Texto proporcionado:
*****

El proceso de sanación emocional deja marcas, cicatrices que bien pueden dejarse a la vista u ocultarse con recelo. Pero según el kintsugi, una técnica centenaria japonesa que consiste en reparar piezas de cerámica rotas y que es también una filosofía de vida, ningún sentido tendrá ignorar las lastimaduras, lavarlas o disimularlas. Por el contrario, esta práctica revaloriza la belleza de las cicatrices: las roturas forman parte de la historia del objeto, lo hacen único y definen su identidad.

 

El valor está en la imperfección, en el desgaste. Así, bajo la premisa de esta práctica, un cuenco destrozado podrá ser ornamentado con encaje y la unión de los fragmentos ser unida con un barniz espolvoreado de oro, plata o platino. Claro que con las roturas del corazón no es tan sencillo como con las piezas de cerámica. Y lleva tiempo. En el kintsugi la etapa de secado es clave para la recomposición del objeto porque es justamente lo que garantiza su solidez y durabilidad.

 

En los procesos emocionales es el duelo el que da cuenta del procedimiento de cicatrización. Que la pérdida se entienda y todo el psiquismo se reorganice no es algo que suceda de un momento a otro. Para que haya posibilidad de rescate, analiza la médica psiquiatra y psicoanalista Lía Rincón, hay que dejar lugar a la tristeza. Permitir que la angustia drene por los poros. Más cuando hay heridas casi letales, que son muy complejas de cerrar.

 

Ante una ausencia repentina, compara la especialista, la imagen que aparece y que la mente debe afrontar está: una mano a la que le sacan sin aviso el vaso que sujetaba y la invade el sentimiento de que ya no sirve para nada. No hay sentido alguno. «En el proceso de recomposición psíquica uno busca poder cargar de libido (o energía vital) otros objetos» (en el sentido psicoanalítico cuando se refiere a investir personas, asuntos, trabajos).

*****

[Ítems del conjunto de datos]
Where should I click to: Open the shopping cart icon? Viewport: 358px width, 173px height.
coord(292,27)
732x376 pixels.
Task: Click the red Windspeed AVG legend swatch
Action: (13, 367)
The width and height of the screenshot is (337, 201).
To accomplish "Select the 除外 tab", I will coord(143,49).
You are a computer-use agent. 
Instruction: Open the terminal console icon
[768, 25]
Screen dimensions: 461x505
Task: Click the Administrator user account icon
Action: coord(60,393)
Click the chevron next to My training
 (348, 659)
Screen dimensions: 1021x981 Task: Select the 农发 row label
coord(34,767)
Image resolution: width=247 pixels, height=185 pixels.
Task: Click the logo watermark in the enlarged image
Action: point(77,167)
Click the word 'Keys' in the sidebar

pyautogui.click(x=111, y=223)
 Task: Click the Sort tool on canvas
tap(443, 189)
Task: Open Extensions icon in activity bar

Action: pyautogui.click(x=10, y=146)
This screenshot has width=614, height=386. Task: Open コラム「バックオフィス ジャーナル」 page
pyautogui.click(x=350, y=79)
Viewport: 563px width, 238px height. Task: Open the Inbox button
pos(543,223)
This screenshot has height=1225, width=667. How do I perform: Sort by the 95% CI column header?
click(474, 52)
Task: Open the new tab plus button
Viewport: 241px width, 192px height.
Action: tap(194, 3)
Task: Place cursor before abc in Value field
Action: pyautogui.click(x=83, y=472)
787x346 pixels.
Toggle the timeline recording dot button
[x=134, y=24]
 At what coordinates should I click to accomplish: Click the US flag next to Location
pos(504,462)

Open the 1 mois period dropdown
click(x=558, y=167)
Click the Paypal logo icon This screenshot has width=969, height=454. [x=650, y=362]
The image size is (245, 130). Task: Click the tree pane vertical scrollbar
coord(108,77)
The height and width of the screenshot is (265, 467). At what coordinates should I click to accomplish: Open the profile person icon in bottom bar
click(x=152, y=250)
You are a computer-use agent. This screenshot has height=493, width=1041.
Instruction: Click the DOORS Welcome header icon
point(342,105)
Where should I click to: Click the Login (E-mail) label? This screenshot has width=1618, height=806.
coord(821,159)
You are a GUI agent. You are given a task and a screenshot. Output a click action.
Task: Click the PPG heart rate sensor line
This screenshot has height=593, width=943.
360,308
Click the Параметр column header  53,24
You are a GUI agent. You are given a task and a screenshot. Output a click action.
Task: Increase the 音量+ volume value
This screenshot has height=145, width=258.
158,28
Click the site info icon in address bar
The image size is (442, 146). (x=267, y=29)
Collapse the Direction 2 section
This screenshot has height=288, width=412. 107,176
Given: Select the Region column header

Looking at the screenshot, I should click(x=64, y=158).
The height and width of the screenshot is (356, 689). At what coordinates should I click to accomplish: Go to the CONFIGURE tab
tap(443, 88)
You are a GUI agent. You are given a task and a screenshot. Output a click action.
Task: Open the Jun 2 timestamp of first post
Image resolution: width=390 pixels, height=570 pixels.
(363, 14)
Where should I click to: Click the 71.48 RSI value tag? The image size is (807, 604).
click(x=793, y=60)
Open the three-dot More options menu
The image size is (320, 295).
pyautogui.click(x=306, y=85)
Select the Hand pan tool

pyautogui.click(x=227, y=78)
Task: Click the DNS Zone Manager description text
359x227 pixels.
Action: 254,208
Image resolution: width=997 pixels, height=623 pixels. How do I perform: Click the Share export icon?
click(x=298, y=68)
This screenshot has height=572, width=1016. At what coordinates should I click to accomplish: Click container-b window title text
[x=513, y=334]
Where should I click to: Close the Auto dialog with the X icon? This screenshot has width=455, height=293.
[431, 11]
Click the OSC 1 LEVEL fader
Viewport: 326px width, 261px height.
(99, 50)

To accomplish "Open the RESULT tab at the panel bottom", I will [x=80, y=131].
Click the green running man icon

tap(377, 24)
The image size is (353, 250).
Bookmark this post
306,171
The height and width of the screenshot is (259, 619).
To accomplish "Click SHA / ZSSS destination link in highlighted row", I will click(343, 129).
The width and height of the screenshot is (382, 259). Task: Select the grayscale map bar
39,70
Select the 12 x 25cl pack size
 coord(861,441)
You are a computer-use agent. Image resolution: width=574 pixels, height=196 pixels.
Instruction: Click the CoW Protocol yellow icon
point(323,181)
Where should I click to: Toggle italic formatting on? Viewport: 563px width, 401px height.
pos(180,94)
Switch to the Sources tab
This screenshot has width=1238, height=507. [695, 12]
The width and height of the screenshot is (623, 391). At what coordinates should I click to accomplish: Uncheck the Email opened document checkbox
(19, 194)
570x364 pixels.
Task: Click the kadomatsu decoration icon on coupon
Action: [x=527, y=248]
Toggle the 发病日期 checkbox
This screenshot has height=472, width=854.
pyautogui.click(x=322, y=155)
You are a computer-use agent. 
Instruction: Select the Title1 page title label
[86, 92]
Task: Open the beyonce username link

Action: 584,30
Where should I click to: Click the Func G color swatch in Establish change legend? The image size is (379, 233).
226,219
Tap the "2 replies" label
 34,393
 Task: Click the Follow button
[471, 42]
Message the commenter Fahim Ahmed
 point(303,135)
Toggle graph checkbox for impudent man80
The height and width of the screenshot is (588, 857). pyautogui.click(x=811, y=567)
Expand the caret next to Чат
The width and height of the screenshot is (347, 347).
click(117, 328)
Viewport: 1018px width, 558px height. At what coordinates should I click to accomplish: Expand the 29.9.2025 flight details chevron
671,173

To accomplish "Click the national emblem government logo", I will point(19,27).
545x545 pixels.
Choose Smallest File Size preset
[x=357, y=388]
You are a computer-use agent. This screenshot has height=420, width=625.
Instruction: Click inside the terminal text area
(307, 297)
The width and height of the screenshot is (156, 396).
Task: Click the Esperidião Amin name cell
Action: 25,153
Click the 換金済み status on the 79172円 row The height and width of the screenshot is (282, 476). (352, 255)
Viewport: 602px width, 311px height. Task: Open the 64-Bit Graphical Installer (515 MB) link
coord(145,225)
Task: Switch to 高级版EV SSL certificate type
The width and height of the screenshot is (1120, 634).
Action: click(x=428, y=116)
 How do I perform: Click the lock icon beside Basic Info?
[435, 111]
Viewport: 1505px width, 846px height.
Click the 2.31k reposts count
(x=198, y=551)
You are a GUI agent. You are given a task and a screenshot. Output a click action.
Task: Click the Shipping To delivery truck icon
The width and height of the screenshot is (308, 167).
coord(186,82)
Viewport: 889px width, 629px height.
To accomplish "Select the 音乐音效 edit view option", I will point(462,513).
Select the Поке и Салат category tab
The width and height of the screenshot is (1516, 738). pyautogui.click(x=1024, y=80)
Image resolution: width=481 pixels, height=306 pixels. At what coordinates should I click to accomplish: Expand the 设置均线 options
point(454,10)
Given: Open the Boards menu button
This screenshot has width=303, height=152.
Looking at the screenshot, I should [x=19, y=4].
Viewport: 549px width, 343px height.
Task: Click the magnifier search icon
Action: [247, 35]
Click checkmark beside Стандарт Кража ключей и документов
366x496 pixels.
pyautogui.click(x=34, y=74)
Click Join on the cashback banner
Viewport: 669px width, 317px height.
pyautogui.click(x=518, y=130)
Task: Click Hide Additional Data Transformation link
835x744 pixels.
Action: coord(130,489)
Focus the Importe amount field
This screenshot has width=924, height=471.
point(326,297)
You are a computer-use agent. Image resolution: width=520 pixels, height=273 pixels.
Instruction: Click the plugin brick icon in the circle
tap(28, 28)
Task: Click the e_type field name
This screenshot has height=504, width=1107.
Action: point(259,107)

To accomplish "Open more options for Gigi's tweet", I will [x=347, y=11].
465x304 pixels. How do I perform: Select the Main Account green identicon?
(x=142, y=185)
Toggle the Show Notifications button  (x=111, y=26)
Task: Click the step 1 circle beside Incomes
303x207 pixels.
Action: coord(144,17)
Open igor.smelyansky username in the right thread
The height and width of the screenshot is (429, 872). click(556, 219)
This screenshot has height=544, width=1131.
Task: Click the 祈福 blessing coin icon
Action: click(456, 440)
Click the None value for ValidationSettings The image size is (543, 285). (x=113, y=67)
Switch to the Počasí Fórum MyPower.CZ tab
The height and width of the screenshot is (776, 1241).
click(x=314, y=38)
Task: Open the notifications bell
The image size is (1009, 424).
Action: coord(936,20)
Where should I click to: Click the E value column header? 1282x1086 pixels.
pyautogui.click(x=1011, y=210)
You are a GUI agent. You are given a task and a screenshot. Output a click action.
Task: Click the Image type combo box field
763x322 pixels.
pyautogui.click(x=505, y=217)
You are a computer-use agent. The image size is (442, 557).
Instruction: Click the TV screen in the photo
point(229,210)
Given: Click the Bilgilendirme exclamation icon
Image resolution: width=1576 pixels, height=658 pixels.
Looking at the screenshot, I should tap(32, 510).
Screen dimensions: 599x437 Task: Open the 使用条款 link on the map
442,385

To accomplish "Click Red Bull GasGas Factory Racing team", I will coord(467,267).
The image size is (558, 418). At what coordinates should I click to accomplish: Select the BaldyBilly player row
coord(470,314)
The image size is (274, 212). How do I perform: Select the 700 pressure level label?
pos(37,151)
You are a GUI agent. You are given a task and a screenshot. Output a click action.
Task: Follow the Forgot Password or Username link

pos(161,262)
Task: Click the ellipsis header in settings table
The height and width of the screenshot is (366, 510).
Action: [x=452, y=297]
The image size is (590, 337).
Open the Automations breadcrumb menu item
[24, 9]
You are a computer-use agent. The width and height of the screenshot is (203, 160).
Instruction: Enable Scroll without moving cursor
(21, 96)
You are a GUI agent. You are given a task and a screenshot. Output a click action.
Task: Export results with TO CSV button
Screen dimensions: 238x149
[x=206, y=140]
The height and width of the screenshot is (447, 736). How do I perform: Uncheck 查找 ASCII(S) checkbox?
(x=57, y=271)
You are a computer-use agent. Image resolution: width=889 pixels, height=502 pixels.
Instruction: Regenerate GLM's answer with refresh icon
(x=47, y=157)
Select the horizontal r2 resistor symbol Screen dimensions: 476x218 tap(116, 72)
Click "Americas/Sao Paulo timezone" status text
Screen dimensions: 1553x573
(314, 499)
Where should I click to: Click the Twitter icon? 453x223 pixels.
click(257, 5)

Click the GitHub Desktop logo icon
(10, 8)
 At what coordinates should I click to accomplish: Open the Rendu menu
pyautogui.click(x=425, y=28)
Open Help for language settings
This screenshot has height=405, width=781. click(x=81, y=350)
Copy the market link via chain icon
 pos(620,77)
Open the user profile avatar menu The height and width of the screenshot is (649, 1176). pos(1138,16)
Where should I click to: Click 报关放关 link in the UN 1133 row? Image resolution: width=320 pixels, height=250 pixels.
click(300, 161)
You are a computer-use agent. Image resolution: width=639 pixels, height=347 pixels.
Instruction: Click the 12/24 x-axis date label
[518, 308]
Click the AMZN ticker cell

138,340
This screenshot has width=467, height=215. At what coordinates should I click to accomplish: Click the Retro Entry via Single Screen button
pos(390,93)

*****

Tarea asignada: Prosigue el texto sobre el kintsugi y el duelo a partir de su última oración. Las filas provienen de una fuente distinta de la del texto.

Respuesta:
Recién después de transitar ese momento somos capaces de sentir que ese «hombre», por ejemplo, no es el único al que vamos a amar o «ese trabajo» era uno entre otras tantas posibilidades y podemos obtener experiencia del dolor antes de que la herida destruya todos los aspectos de la vida. Ese aprendizaje es el que nos modifica y es, siguiendo el kintsugi, el que va configurando una trama en nuestra superficie que viene a definirnos como seres únicos y también viene a fortalecernos.

Nadie vería la serie si mostrara a una pareja que enamora, se casa, tiene hijos, no hay conflicto. Fin. El drama es constitutivo. Equivocadamente, a veces pensamos que, si mostramos nuestra vulnerabilidad, si dejamos traslucir nuestros sentimientos no tan positivos la gente no va a querernos, cuando el efecto que provoca mostrarnos de manera genuina es el contrario. Somos seres empáticos. Cuando yo me abro, al otro se le activan también sus propias heridas, especialmente las que traemos desde la primera niñez, como el miedo al abandono o a la falta de aprobación.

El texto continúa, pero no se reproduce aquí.